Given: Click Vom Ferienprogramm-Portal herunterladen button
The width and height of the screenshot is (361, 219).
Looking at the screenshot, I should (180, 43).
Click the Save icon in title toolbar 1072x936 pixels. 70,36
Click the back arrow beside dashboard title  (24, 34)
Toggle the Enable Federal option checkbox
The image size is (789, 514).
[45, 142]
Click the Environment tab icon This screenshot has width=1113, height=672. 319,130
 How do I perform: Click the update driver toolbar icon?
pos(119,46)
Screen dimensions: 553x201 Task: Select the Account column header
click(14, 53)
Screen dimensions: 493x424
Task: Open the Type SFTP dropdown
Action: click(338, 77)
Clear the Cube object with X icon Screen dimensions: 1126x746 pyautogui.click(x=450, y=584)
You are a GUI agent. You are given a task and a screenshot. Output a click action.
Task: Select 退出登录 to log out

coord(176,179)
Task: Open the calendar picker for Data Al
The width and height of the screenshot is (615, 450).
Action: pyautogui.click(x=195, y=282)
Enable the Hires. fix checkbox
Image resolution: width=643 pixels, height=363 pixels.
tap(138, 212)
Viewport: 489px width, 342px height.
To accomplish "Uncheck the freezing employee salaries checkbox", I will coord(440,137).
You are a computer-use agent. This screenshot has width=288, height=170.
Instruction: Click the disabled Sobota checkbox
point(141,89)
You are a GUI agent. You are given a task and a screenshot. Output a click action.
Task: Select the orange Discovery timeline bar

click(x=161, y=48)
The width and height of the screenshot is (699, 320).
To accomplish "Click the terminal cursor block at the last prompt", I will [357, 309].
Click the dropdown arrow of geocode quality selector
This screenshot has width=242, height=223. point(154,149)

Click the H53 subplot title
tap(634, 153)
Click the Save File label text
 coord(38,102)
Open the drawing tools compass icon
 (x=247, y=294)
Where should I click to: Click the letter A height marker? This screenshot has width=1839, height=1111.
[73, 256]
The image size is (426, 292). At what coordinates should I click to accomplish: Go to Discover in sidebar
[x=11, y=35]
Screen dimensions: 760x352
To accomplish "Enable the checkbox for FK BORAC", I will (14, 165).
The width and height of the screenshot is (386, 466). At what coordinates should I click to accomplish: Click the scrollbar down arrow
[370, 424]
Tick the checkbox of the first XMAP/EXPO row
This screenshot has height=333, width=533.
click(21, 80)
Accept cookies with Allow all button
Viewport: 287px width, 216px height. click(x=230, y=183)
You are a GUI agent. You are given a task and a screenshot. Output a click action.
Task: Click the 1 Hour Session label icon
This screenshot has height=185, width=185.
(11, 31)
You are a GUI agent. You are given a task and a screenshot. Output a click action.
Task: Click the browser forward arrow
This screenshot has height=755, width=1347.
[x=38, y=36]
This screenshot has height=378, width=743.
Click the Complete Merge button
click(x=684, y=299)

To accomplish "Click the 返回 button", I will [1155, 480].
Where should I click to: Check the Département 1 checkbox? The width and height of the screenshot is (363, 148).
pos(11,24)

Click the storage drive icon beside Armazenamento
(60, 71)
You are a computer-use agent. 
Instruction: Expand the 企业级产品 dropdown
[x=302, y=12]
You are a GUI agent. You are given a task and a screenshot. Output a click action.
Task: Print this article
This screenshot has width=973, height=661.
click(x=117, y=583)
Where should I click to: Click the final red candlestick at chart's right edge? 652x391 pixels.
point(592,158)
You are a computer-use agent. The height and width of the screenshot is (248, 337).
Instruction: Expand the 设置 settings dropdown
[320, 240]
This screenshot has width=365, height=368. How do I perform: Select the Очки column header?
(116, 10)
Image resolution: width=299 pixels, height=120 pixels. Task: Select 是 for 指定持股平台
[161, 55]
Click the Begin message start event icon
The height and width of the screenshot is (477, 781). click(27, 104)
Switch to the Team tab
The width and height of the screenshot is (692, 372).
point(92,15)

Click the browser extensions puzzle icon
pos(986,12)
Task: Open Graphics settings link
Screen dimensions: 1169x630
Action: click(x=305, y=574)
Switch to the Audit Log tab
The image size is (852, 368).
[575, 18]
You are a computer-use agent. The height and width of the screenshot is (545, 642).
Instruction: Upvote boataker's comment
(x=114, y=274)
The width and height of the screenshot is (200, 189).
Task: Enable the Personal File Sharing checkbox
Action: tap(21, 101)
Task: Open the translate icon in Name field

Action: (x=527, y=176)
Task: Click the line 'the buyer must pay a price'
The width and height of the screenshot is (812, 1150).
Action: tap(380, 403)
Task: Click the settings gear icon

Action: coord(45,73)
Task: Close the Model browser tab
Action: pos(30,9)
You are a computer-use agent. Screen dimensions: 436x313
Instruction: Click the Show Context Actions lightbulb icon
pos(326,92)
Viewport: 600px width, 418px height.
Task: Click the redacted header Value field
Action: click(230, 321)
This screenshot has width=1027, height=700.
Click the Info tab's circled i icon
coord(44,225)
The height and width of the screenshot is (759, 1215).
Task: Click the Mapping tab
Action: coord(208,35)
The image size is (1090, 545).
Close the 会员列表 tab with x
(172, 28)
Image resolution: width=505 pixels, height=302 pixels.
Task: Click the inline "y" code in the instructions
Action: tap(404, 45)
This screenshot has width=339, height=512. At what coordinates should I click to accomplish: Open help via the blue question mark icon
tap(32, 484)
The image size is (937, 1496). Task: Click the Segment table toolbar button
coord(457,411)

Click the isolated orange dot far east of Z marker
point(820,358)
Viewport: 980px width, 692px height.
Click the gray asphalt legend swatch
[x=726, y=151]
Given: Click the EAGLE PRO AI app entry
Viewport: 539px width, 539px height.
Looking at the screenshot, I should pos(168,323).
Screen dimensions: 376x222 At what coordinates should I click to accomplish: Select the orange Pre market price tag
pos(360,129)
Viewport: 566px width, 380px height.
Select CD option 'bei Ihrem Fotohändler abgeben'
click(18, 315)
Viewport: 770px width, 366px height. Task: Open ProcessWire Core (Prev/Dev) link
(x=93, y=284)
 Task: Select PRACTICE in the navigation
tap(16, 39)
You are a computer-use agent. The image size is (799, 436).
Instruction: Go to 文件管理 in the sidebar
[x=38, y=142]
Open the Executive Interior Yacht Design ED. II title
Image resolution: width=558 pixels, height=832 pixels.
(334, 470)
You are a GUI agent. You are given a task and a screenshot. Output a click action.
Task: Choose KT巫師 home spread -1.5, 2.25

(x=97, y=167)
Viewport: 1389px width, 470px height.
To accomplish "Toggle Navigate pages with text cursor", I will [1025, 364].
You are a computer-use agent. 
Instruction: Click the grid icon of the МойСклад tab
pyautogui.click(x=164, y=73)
########
> [Stated problem]: Gather every line of the material above that contains the word "with", and copy each one in full.

> [Expected answer]:
Clear the Cube object with X icon Screen dimensions: 1126x746 pyautogui.click(x=450, y=584)
Accept cookies with Allow all button
Close the 会员列表 tab with x
To accomplish "Toggle Navigate pages with text cursor", I will [1025, 364].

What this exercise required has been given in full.